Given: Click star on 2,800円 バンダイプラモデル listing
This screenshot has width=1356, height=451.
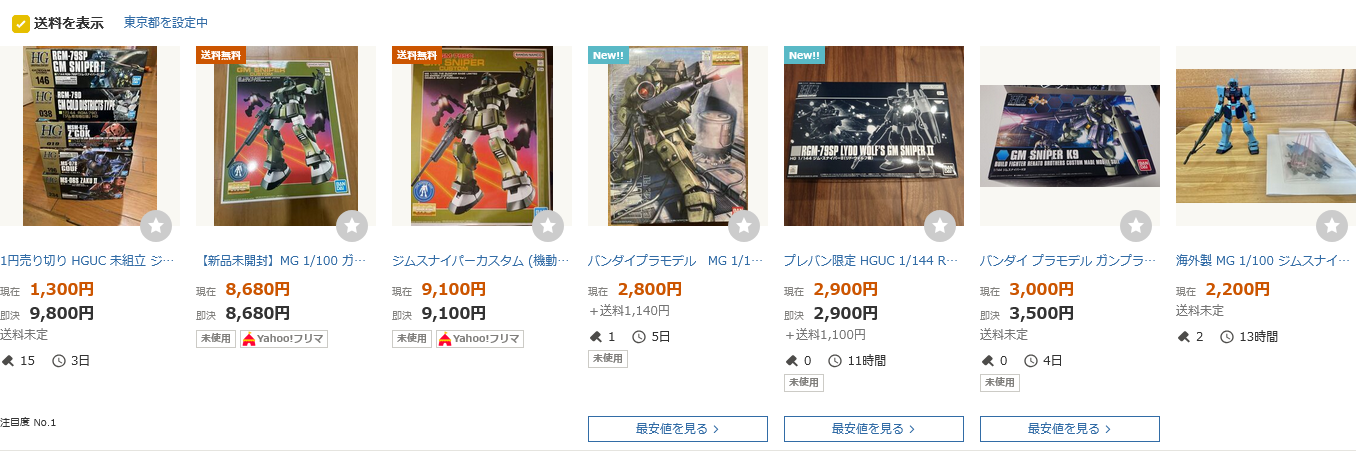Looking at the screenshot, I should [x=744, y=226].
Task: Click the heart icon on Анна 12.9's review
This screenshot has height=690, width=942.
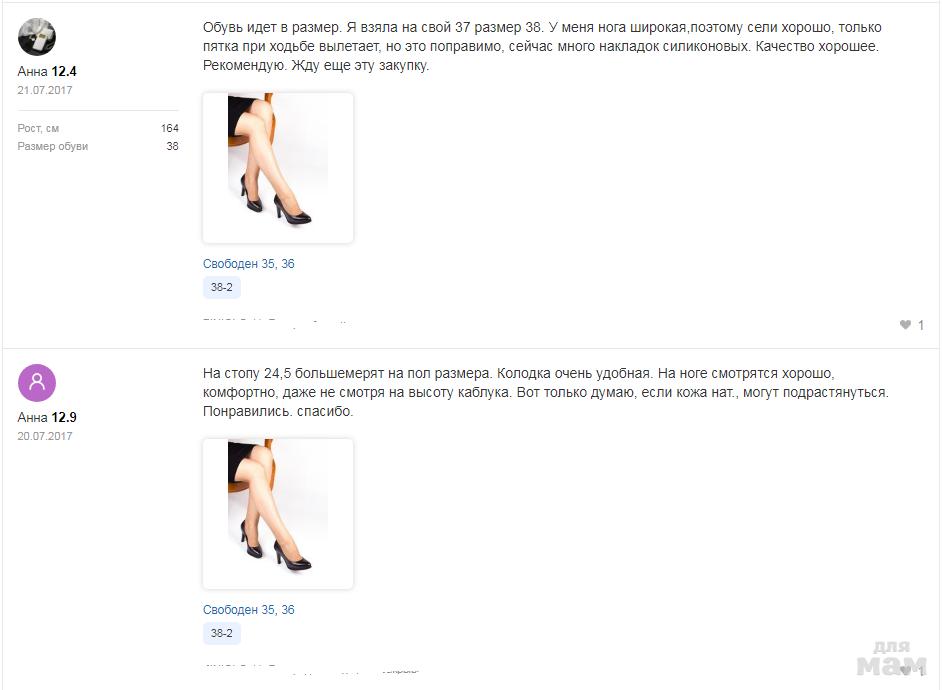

____________

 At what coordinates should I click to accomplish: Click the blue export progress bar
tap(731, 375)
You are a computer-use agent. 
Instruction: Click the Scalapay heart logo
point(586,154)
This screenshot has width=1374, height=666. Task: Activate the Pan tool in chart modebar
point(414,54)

____________

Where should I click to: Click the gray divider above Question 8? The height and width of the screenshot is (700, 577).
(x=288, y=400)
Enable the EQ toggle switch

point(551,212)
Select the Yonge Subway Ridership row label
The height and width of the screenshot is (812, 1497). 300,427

____________

Aim of the exercise: Among the entries above, take the line with "Given: Click star on 2,800円 バンダイプラモデル listing", the line with "This screenshot has height=690, width=942.", and all the lines between them, and restate them word for word without pictures.

Result of the task:
Given: Click star on 2,800円 バンダイプラモデル listing
This screenshot has width=1356, height=451.
Looking at the screenshot, I should [x=744, y=226].
Task: Click the heart icon on Анна 12.9's review
This screenshot has height=690, width=942.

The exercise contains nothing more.